Substrates for .beta.-lactamase which are nonfluorescent prior to cleavage of the .beta.-lactam ring and fluorescent after cleavage are described in U.S. Pat. No. 4,965,193 to Chen and U.S. Pat. No. 4,740,459 to Chen et al. The disclosed substrates are .beta.-lactam antibiotics having an acyl side chain containing an .alpha.-amino group and an .alpha.-phenyl group or its derivatives. In the presence of .beta.-lactamase, the amide bond is cleaved and the resulting open-ring compound fluoresces. In U.S. Pat. No. 4,965,193 it is further disclosed that fluorescence can be improved using a fluorescence developer which consists of a mild oxidizing agent and formaldehyde. These compounds differ from those of the present invention by virtue of the fact that the antibiotic itself becomes fluorescent when the .beta.-lactam ring is opened, whereas the fluorogenic compounds of the invention release a leaving group which fluoresces. The substrates of the invention are therefore useful in fluorescence assays regardless of the structure of the acyl side chain. In addition, the inventive fluorogenic substrates require no post cleavage chemical treatment and are therfore amenable to providing kinetic information.
Chromogenic precipitating substrates for .beta.-lactamase are disclosed in U.S. Pat. No. 4,978,613 to Bieniarz et al. These substrates include a moiety, R.sub.2, linked to a .beta.-lactam compound by a thioester linkage. This moiety, together with the sulfur atom to which it is attached, forms a sulfur-containing leaving group, S-R.sub.2, the conjugate acid of which has a pK.sub.a less than 8. The leaving group is eliminated upon cleavage of the .beta.-lactam ring by .beta.-lactamase and reacts with a tetrazolium salt to form a colored precipitate without further breakdown of S-R.sub.2. The chromogenic substrates of Bieniarz et al. are therefore limited to chromogens which have a sulfur atom for formation of the thioether or thioester linkage to the .beta.-lactam compound. In contrast, the .beta.-lactamase substrates of the present invention contain carbamate, carbonate, thiocarbamate or thiocarbonate linkages and can therefore be synthesized using non-sulfur-containing chromogens.
U.S. Pat.

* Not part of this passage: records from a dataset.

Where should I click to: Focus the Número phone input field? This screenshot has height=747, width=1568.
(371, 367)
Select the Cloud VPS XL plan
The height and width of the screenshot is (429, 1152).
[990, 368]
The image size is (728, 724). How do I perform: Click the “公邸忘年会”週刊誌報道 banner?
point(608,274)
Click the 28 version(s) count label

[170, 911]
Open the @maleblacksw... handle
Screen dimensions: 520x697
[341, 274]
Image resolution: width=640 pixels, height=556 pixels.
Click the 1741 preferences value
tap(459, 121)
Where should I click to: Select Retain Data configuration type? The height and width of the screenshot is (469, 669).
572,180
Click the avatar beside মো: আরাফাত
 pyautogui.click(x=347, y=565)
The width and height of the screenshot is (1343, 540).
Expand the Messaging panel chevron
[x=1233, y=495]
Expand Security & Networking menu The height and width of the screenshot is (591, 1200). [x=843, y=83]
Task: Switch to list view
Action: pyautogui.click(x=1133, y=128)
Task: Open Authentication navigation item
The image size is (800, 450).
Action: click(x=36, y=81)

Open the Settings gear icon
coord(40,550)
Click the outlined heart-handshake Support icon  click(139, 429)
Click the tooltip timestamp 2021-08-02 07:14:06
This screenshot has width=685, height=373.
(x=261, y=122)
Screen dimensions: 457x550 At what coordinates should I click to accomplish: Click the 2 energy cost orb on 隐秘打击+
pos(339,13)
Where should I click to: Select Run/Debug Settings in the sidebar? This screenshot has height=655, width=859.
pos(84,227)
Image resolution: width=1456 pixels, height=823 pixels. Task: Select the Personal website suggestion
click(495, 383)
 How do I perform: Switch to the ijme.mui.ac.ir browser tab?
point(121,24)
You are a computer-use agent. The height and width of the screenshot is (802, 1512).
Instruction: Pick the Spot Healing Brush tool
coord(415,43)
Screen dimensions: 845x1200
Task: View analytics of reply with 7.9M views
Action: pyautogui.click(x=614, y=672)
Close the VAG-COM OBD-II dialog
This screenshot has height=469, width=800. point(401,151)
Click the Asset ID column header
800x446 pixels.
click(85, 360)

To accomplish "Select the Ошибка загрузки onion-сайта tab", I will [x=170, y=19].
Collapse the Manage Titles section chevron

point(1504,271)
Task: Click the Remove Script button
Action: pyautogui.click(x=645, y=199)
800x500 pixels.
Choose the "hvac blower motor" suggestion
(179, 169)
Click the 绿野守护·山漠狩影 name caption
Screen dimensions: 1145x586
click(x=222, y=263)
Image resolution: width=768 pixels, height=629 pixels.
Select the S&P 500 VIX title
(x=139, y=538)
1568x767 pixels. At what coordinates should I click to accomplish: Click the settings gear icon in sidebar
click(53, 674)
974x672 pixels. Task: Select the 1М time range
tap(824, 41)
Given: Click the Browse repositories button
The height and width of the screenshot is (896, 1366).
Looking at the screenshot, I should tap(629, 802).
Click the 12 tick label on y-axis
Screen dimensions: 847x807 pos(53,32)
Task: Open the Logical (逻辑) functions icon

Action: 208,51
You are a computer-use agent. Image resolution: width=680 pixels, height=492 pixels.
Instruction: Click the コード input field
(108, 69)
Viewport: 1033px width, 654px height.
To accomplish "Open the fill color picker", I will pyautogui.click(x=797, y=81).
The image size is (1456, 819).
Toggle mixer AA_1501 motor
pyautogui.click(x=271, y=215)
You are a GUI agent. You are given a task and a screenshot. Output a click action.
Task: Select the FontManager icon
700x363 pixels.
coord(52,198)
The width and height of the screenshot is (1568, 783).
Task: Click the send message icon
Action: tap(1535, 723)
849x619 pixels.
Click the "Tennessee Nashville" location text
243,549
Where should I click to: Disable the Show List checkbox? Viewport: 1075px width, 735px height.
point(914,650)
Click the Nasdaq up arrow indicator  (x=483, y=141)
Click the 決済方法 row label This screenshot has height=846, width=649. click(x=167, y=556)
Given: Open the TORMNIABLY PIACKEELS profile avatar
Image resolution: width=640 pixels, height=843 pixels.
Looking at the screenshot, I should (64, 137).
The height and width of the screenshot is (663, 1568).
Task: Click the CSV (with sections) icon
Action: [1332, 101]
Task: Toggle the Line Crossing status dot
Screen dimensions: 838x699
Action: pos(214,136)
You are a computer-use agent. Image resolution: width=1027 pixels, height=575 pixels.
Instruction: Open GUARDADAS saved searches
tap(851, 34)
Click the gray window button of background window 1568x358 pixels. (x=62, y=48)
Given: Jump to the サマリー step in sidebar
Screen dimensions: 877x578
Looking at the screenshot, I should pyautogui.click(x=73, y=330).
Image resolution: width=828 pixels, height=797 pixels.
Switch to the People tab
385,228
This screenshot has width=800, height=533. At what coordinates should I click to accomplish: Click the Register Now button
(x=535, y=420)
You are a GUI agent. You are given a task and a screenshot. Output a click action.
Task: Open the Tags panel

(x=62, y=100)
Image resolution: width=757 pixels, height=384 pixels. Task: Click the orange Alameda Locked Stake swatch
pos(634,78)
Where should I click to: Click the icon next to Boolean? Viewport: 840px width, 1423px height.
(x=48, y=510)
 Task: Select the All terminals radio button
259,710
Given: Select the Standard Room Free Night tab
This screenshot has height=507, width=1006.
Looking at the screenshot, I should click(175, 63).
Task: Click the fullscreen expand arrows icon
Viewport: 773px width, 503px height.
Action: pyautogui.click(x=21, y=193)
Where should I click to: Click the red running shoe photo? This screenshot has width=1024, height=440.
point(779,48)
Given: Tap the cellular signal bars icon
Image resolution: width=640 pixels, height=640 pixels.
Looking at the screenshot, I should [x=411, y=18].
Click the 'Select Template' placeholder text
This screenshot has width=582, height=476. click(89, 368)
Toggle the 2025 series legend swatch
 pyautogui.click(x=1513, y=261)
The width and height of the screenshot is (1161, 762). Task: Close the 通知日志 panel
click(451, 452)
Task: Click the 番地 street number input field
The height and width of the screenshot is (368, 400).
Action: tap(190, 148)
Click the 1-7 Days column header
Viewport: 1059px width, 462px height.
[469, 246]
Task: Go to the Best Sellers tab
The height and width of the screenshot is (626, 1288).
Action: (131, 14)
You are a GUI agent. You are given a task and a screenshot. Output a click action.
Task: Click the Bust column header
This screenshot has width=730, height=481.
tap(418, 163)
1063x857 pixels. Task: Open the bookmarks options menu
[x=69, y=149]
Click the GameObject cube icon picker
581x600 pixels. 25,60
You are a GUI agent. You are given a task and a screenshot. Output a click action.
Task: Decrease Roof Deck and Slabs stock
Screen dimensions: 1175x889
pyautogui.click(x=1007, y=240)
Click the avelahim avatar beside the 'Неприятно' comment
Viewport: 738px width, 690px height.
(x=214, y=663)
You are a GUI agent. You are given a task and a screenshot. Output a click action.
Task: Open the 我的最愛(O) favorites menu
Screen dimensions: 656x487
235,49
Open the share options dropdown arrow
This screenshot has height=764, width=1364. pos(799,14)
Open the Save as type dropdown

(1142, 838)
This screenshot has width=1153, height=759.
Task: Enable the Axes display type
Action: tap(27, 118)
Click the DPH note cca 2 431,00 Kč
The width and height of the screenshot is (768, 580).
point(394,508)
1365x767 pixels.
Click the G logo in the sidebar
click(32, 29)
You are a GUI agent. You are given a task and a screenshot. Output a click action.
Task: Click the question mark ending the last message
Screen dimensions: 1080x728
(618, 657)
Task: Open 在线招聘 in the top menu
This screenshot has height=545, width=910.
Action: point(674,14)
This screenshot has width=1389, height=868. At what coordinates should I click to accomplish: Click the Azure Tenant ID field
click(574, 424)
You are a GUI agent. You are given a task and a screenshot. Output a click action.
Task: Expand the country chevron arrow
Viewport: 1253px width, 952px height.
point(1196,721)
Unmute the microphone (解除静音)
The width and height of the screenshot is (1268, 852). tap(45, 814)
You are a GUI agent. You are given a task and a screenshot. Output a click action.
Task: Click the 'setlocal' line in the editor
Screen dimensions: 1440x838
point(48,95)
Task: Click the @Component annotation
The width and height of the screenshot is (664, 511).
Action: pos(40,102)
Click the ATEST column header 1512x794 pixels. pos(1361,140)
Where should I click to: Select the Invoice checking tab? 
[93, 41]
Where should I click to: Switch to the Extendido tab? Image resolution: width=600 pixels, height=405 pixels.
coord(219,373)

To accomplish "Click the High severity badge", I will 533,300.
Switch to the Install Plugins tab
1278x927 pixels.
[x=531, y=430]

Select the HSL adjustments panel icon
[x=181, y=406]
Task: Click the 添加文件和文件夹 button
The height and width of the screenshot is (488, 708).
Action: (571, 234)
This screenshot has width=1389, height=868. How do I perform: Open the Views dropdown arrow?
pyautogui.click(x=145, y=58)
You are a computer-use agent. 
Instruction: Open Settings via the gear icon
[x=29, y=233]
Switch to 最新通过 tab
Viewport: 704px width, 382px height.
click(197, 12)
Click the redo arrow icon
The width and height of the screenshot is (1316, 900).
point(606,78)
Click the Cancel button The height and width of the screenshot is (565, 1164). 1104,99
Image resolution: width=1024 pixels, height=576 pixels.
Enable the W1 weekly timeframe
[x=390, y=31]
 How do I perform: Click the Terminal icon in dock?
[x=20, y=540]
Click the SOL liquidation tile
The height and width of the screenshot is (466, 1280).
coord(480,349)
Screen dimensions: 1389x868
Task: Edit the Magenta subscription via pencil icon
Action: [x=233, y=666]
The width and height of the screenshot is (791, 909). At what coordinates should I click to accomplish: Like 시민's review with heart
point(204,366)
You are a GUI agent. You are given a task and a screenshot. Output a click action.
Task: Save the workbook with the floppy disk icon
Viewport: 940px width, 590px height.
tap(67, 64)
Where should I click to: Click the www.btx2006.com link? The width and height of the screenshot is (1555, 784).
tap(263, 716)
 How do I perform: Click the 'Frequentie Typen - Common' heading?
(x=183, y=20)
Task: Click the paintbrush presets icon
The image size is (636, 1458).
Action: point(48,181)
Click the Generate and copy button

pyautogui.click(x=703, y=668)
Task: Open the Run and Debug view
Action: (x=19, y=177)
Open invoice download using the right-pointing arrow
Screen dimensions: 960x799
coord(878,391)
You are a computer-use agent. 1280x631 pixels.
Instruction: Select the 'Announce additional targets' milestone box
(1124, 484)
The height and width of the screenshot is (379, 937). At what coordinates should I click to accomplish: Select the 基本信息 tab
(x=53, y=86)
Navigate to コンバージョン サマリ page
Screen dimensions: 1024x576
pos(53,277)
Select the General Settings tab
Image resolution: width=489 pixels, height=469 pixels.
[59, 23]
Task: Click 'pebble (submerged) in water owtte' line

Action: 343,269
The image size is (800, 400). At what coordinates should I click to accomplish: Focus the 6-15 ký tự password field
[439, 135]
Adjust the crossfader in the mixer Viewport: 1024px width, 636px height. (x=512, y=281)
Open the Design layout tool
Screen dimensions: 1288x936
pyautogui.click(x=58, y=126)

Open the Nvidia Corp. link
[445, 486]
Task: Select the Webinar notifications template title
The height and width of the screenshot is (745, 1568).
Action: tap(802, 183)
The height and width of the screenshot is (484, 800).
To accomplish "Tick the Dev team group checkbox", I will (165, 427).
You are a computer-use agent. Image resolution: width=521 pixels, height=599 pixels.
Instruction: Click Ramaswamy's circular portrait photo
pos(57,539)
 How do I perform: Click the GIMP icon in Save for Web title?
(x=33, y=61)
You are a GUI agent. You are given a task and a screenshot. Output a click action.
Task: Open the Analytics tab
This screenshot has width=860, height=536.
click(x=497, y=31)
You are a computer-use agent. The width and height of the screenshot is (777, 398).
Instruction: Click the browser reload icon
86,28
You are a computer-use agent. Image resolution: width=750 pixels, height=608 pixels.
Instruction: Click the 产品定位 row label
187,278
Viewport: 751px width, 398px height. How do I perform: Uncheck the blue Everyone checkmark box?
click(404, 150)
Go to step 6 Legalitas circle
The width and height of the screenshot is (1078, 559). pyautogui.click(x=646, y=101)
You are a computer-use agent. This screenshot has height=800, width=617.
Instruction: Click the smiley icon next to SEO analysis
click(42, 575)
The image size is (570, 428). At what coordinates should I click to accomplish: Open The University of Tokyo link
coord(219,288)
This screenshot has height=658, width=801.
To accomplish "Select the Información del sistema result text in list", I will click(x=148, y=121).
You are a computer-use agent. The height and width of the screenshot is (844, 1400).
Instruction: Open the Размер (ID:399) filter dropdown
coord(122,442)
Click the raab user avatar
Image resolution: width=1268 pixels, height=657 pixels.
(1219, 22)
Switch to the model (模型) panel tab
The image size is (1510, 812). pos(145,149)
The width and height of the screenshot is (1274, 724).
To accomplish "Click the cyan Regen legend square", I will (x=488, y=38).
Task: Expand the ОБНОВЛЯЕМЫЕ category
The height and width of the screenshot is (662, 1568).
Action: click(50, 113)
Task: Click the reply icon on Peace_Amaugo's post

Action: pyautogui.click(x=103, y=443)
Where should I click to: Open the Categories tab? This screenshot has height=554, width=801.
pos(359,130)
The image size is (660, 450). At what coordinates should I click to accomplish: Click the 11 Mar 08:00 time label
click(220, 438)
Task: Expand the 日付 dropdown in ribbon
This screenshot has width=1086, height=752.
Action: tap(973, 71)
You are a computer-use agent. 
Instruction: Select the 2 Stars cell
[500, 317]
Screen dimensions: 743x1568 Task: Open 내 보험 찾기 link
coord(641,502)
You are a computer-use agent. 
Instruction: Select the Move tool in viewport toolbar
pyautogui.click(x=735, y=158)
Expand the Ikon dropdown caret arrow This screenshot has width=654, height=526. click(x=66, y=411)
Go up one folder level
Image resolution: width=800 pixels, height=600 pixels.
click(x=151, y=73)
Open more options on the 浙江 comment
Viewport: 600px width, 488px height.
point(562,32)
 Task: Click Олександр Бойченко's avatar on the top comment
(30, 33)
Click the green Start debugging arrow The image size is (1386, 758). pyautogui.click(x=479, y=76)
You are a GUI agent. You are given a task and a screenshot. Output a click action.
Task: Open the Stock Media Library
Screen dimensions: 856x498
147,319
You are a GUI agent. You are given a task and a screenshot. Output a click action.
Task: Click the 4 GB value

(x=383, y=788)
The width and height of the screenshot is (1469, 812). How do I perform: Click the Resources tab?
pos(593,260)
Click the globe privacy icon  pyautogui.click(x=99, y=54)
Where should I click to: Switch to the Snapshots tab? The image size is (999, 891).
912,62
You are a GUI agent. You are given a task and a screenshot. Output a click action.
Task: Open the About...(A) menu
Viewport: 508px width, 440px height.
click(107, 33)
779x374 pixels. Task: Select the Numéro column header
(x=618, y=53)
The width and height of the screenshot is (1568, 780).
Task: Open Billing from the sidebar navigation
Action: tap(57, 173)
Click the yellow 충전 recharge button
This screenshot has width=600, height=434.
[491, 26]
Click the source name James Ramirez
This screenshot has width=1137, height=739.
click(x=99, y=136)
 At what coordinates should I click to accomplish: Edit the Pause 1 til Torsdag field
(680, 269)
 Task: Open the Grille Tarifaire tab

Nos. 3,355,452 and 3,484,437 to Urech et al. disclose derivatives of 7-amino-cephalosporanic acid which are synthesized by reaction of desacetyl-7-amino-cephalosporanic acid with an isocyanic ester. These semi-synthetic antibiotics, however, do not include a chromogenic or fluorescent leaving group and are resistant to cleavage by penicillinases and cephalosporinases. They are therefore not suitable as substrates for use in assays for .beta.-lactamase such as those assays presently described.